Decide whether each statement below agrees with the forum post on multiple GPU systems, answering yes or no and quoting the deciding words of the post: 1. The registry fix adds two dword values under each video card's key and sets each to 1. 2. The OctaneRender Team supports the registry change. 3. With the cable connected to the lowest card via DVI, all seven GPUs were visible.

> [Extract]:
========

Best Practices For Building A Multiple GPU System

Discuss anything you like on this forum.
Post Reply
User avatar
Tutor
Licensed Customer
Posts: 531
Joined: Tue Nov 20, 2012 2:57 pm
Location: Suburb of Birmingham, AL - Home of the Birmingham Civil Rights Institute

smicha wrote:Guys,

Any advice when there are only 4 gpus visible in windows and there are more on board? Is there anything I can do apart from clean reinstall of nvidia drivers?

They (7) were visible all when connected via DP cable to the highest card. When connected to lowest via DVI only 4 of them are visible. When HDMI cable was used same thing. Now DP cable is connected to the 1st cards and only 4 are visible... Any clues?
Smicha,

This assumes that GPUs are in working order and properly seated and cables (could be PCI-e or splitter or riser) are in working order and properly seated. Since I often move my GPUs between systems, I've yet to find that the following [or my modification of it - described in the footnote] doesn't dispel those ghosts, even in situations that are just as you describe [ so consider the following introduction by Otoy to be under-inclusive of the situations where the numbered steps [ or my mod of it - see footnote ] work */]:

"Windows and the Nvidia driver see all available GPU’s, but OctaneRender™ does not.

There are occasions when using more than two video cards that Windows and the Nvidia driver properly register all cards, but OctaneRender™ does not see them. This can be addressed by updating the registry. This involves adjusting critical OS files, it is not supported by the OctaneRender™ Team.

1) Start the registry editor (Start button, type “regedit” and launch it.)
2) Navigate to the following key:
HKEY_LOCAL_MACHINE\SYSTEM\CurrentControlSet\Control\Class\{4D36E968-E325-11CE-BFC1-08002BE10318}
3) You will see keys for each video card starting with “0000″ and then “0001″, etc.
4) Under each of the keys identified in 3 for each video card, add two dword values:
DisplayLessPolicy
LimitVideoPresentSources
and set each value to 1
5) Once these have been added to each of the video cards, shut down Regedit and then reboot.
6) OctaneRender™ should now see all video cards." [ https://docs.otoy.com/#sector_9 ]

*/ In particular situations where just following the above steps once doesn't work, I've found success by loading the number of GPUs that load without issue; then perform the above listed steps; then shutdown; then add one more GPU; then restart; then repeat the whole process as each additional GPU is added. Once all GPUs have been added successfully, I perform the process once more to better accommodate the next addition.

========

> [Data shown]:
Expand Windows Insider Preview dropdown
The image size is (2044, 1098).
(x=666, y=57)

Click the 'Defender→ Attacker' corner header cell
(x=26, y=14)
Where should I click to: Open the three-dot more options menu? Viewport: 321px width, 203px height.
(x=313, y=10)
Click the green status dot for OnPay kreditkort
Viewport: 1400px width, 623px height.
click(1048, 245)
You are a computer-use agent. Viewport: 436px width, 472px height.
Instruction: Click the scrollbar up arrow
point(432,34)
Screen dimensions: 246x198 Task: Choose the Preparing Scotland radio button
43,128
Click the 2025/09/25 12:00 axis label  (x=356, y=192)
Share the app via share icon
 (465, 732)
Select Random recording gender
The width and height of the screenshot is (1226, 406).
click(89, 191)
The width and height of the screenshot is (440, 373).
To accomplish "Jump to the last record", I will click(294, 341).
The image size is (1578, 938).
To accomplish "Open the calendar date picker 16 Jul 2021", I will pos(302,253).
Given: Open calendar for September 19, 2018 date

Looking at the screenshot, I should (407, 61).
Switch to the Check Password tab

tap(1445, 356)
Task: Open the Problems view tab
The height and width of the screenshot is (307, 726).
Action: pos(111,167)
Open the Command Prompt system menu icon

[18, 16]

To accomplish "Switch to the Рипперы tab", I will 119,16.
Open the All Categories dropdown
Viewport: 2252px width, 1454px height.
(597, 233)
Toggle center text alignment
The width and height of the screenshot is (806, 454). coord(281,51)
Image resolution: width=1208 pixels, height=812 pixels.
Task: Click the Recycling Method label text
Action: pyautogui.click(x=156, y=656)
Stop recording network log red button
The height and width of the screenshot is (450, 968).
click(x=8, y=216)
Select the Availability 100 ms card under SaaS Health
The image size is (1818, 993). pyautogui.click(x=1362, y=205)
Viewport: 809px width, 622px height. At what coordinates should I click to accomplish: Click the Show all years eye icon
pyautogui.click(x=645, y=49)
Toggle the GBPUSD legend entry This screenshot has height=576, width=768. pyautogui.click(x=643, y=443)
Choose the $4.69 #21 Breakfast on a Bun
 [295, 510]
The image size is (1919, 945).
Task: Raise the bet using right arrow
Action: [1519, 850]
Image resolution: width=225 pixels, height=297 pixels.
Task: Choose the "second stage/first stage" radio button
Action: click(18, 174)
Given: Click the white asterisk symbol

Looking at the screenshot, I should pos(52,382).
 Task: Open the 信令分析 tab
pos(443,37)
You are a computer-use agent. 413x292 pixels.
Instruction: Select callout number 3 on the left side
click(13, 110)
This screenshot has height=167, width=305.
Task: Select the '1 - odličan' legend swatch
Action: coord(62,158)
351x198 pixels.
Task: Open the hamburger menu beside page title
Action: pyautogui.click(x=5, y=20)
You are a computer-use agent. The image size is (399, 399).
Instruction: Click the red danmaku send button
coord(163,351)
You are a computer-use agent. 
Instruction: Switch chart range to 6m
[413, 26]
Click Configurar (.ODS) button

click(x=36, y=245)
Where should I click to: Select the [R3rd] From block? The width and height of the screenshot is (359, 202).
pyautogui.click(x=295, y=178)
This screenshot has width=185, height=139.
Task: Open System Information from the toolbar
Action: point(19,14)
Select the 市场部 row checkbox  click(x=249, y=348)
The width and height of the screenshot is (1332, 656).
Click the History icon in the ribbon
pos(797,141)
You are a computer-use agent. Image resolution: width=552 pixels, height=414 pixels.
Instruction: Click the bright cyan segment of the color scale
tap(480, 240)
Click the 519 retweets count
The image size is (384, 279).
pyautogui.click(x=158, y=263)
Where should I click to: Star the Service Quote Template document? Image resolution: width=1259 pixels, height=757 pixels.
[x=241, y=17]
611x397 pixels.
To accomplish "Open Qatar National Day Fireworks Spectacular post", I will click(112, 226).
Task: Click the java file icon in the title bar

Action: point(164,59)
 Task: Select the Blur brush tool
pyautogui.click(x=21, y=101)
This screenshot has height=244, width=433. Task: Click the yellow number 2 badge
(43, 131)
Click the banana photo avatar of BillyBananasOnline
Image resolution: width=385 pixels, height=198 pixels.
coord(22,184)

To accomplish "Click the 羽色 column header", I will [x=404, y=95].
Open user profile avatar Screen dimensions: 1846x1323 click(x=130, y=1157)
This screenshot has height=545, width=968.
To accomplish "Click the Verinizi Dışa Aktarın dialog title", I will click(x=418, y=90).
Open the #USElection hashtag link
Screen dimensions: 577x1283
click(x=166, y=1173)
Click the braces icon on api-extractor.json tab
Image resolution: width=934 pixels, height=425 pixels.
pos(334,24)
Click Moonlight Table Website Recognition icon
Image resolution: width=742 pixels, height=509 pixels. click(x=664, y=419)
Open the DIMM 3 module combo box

========

> [Answer]:
1. Yes: "add two dword values" and "set each value to 1"
2. No: "it is not supported by the OctaneRender™ Team."
3. No: "When connected to lowest via DVI only 4 of them are visible."